The draft text to renew U.N. sanctions on Yemen for another year would also allow the 15-member council to impose targeted sanctions for “any activity related to the use of ballistic missiles in Yemen.” Britain drafted the resolution in consultation with the United States and France before giving it to the full council on Friday, diplomats said.
U.S. President Donald Trump’s administration has been lobbying for months for Iran to be held accountable at the United Nations, while at the same time threatening to quit a 2015 deal among world powers to curb Iran’s nuclear program if “disastrous flaws” are not fixed.
“Since the signing of the nuclear agreement, the Iranian regime’s support of dangerous militias and terror groups has markedly increased. Its missiles and advanced weapons are turning up in war zones all across the Middle East,” the U.S. ambassador to the United Nations, Nikki Haley, wrote in an essay published in the New York Times on Saturday.
A proxy war is playing out in Yemen between Iran and U.S. ally Saudi Arabia.
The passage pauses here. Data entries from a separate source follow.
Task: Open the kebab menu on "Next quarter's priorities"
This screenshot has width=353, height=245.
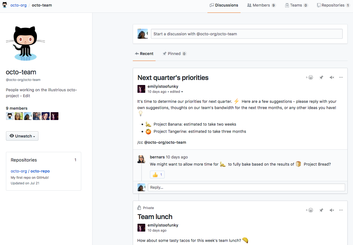Action: click(341, 77)
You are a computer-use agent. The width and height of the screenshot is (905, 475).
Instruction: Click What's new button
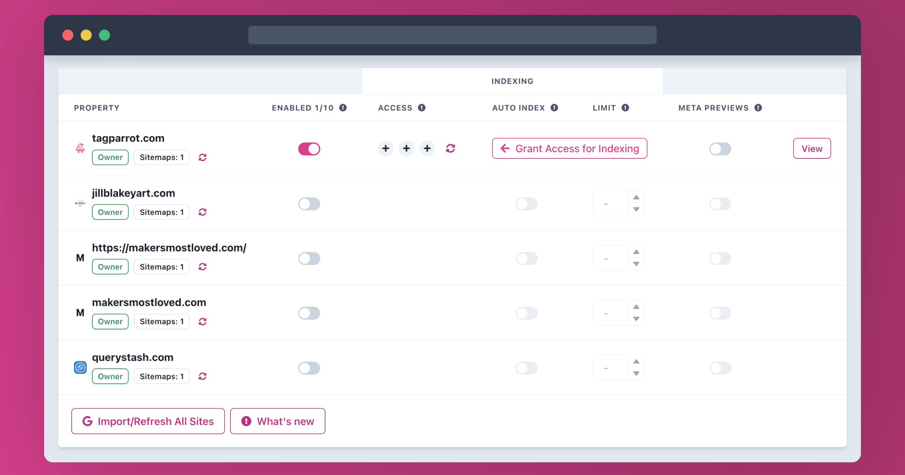(x=278, y=421)
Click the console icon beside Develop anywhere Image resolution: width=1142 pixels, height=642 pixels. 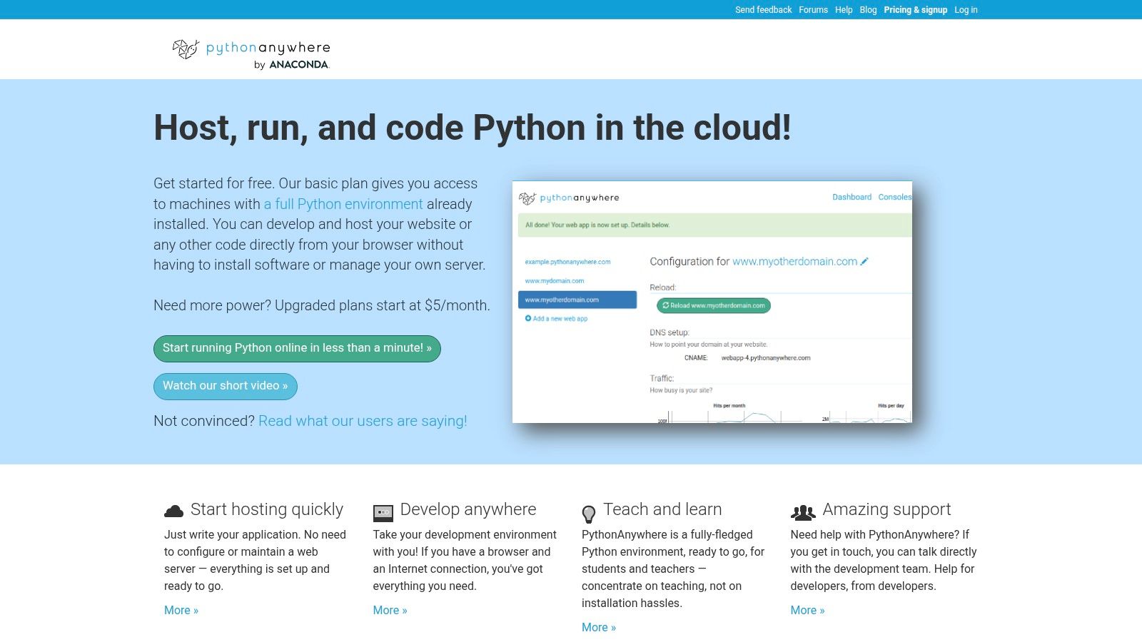(383, 512)
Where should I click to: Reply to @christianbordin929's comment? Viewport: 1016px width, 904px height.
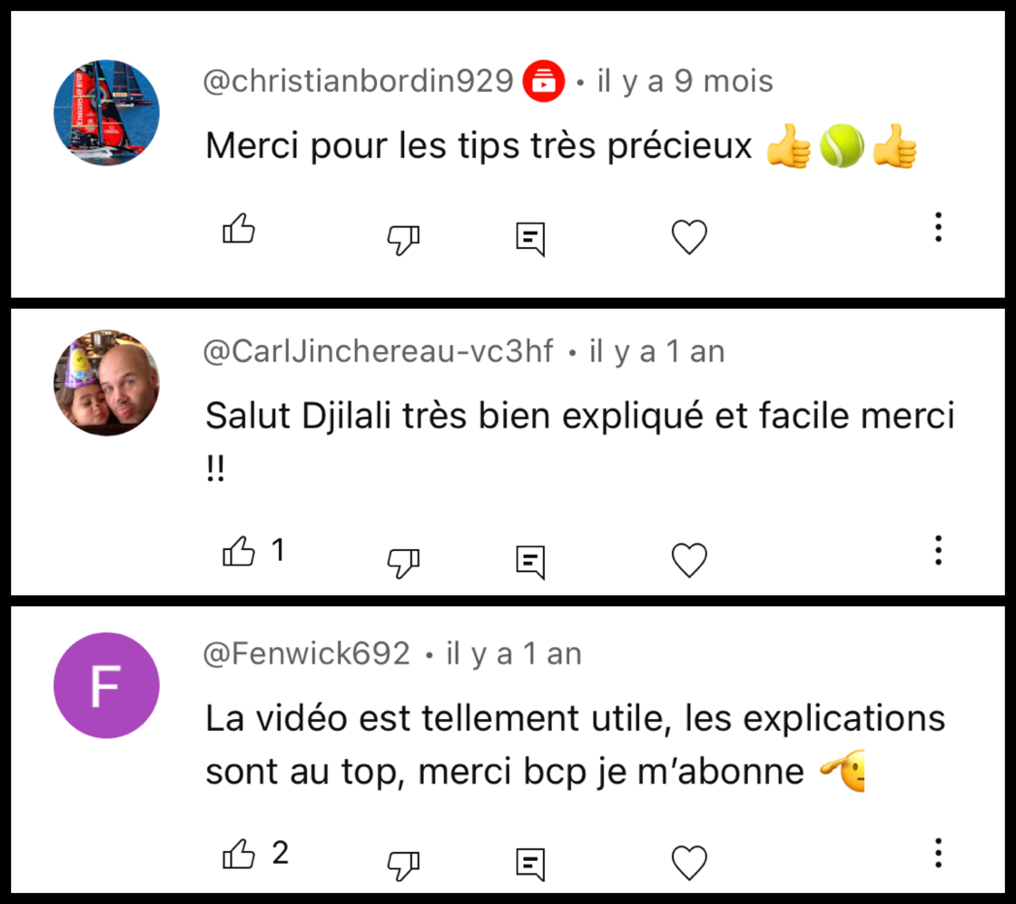[x=530, y=239]
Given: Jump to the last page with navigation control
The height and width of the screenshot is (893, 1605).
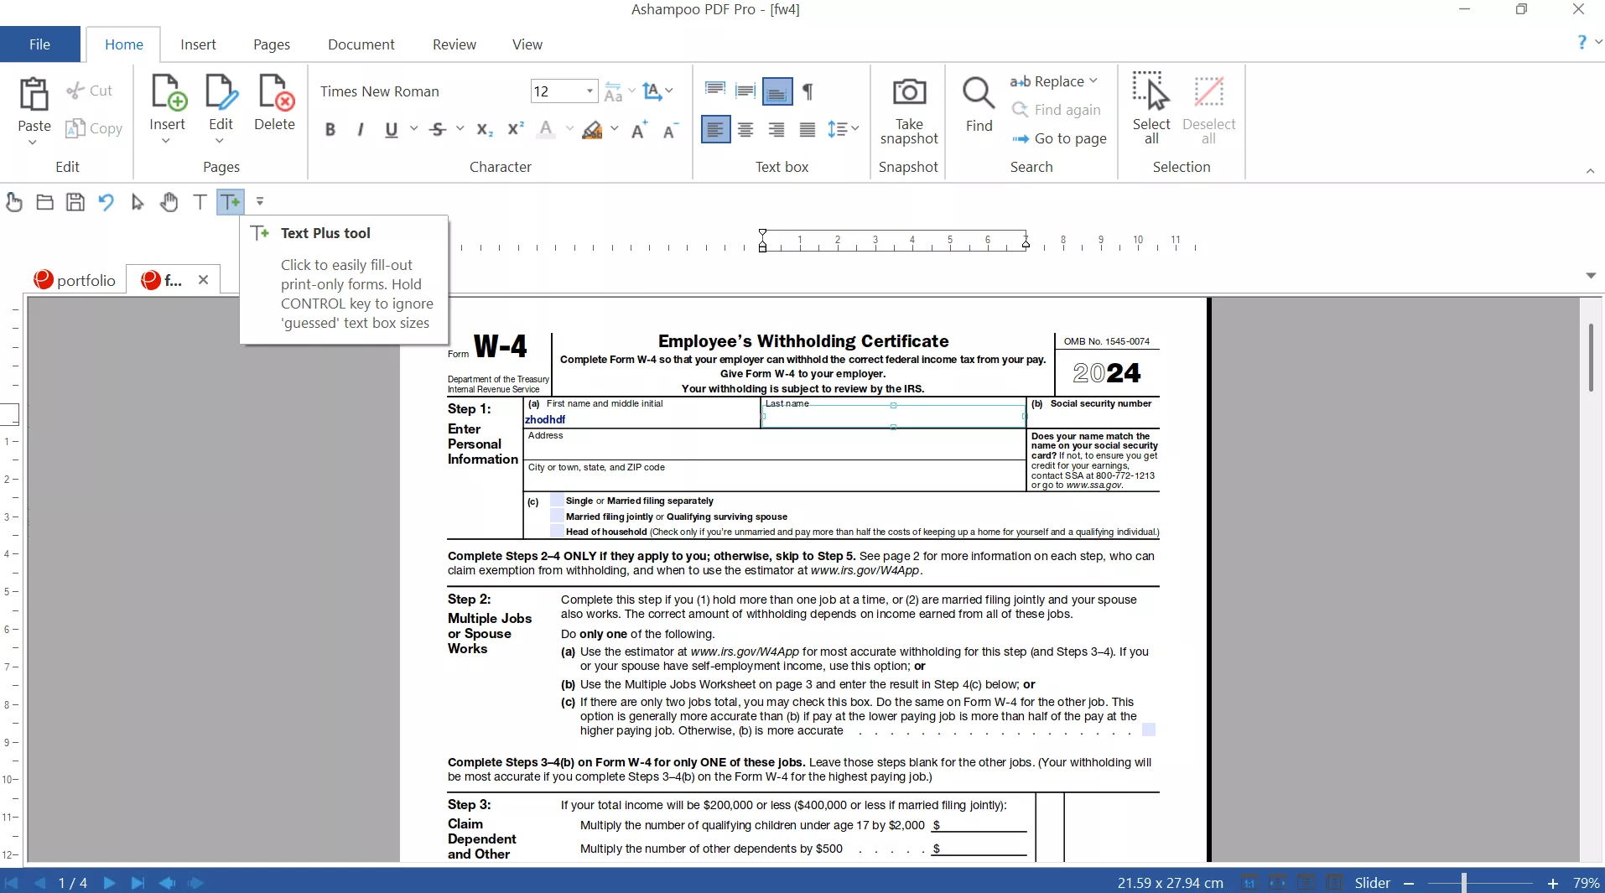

A Saudi-led coalition intervened in Yemen in 2015, backing government forces fighting Iran-allied Houthi rebels. Iran has denied supplying the Houthis with weapons. The draft U.N. resolution, which needs to be adopted by Feb. 26, is likely to face resistance from Russia. A resolution needs nine votes in favor and no vetoes by Russia, China, the United States, France or Britain to pass.
The Russian mission to the United Nations was not immediately available for comment on the draft resolution.
Independent U.N. experts monitoring the sanctions on Yemen reported to the Security Council in January that it had “identified missile remnants, related military equipment and military unmanned aerial vehicles that are of Iranian origin and were brought into Yemen after the imposition of the targeted arms embargo.”
While the experts said they have “no evidence as to the identity of the supplier, or any intermediary third party” of the missiles fired by the Houthis into neighboring Saudi Arabia, they found Iran had violated sanctions by failing to prevent the supply, sale or transfer of the missiles and unmanned aerial vehicles to the Houthis.
The U.N. Security Council has banned the supply of weapons to Houthi leaders and “those acting on their behalf or at their direction.” It can also blacklist individuals and entities for threatening the peace and stability of Yemen or hindering aid access.
Haley took her Security Council colleagues to Washington in January to view pieces of the weapons in a bid to boost the U.S. case against Iran. Russian U.N. Ambassador Vassily Nebenzia said after the visit that he does not believe there is a case for United Nations action against Iran. Iran has described the arms displayed in Washington as “fabricated.”
“Some members of the United Nations don’t want to hear it because it is further proof that Iran is defying Security Council resolutions, and the pressure will be on the U.N. to do something about it,” Haley wrote in the New York Times.